Hydration structure of glycine molecules in aqueous alkaline solutions

Time-of-flight (TOF) neutron diffraction measurements have been carried out on the alkaline aqueous 2 mol% glycine solution in heavy water The isotopic substitution technique has been applied to both nitrogen and hydrogen atoms within glycine molecules in order to obtain information concerning the hydration structure around the amino- and methylene group in the glycine molecule under the high-pH condition. Results revealed that the nitrogen atom in the amino group forms a hydrogen bond of the N ... D-O type with ca. one D2O molecule (r(N ... D) = 1.97(3) Angstrom, angle N ... D-O = 174(5)degrees), and simultaneously forms bonds of N-D ... OD2 type with ca. two D2O molecules (r(N ... O) = 2.92(3) Angstrom) in the present alkaline aqueous solution.
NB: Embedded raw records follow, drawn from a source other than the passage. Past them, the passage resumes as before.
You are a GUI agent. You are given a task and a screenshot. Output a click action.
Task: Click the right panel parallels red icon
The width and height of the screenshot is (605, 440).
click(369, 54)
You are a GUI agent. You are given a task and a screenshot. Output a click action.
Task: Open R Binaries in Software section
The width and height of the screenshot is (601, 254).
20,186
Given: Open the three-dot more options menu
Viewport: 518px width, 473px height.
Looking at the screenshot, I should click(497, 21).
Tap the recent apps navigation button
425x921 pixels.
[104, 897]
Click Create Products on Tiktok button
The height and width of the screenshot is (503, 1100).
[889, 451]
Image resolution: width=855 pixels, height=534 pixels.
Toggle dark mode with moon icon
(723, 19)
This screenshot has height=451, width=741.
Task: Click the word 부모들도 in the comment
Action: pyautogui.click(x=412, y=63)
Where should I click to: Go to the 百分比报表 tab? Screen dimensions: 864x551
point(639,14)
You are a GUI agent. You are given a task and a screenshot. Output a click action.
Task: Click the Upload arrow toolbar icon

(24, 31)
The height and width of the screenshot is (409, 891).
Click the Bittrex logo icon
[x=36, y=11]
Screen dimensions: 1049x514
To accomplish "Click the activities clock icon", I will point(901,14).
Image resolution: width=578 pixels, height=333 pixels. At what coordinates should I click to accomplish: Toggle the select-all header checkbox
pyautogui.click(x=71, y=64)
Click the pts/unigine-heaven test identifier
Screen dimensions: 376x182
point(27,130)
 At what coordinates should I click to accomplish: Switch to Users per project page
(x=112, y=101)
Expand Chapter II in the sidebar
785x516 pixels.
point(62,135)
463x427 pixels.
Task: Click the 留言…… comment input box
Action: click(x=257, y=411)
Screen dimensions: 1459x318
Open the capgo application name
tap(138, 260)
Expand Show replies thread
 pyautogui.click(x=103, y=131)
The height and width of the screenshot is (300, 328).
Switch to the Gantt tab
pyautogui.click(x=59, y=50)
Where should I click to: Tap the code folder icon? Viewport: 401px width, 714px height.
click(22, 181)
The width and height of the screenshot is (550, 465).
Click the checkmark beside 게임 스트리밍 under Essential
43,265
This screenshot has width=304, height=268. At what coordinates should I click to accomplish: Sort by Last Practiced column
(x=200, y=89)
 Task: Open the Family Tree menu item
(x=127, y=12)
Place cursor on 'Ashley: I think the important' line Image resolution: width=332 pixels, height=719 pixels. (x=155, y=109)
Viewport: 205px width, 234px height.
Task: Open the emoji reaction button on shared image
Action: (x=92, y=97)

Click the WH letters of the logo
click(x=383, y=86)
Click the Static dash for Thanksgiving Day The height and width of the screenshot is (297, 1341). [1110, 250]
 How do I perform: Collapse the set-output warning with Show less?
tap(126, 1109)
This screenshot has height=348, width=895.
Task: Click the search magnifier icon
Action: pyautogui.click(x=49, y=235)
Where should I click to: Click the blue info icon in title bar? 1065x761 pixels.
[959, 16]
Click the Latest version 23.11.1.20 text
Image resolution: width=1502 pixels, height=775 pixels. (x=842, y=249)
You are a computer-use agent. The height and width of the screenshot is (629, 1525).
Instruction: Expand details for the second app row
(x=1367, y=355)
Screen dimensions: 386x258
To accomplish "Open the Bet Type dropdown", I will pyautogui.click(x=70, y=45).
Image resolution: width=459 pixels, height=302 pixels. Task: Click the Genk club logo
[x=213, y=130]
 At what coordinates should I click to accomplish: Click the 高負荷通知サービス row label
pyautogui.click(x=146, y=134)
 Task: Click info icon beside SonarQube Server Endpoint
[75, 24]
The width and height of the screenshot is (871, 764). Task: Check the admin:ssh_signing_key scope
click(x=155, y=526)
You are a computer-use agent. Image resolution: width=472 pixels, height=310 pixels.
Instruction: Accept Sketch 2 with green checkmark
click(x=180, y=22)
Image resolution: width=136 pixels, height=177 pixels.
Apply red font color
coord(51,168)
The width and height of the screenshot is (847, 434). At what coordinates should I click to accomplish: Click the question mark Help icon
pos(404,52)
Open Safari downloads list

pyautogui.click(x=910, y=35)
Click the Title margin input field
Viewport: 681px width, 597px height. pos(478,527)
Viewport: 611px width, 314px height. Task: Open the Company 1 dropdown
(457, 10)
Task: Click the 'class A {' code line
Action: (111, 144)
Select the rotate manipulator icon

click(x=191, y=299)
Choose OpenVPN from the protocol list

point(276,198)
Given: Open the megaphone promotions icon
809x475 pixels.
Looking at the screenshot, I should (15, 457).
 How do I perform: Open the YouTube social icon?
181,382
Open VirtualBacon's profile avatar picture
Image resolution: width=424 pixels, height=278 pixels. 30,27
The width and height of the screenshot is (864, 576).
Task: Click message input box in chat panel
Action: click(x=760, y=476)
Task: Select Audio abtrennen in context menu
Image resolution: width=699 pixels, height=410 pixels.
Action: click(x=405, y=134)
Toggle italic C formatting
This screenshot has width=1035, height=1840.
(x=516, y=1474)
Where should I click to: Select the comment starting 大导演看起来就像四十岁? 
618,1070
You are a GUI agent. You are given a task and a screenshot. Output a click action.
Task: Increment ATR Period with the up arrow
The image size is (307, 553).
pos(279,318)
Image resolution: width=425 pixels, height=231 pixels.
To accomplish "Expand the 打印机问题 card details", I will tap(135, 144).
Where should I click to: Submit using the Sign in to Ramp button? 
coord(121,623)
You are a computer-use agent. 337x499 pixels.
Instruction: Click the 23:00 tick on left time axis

This behavior is in contrast to the hydration structure around the amino group in the glycine molecule reported for the neutral aqueous solution, in which the amino group forms the hydrogen bonds of N-D ... OD2 type with ca. three D2O molecules. The first hydration shell around the methylene group in the glycine molecule involves ca. two D2O molecules per one glycine molecule. The orientational correlation between the methylene-hydrogen atoms and neighboring D2O molecules is weak.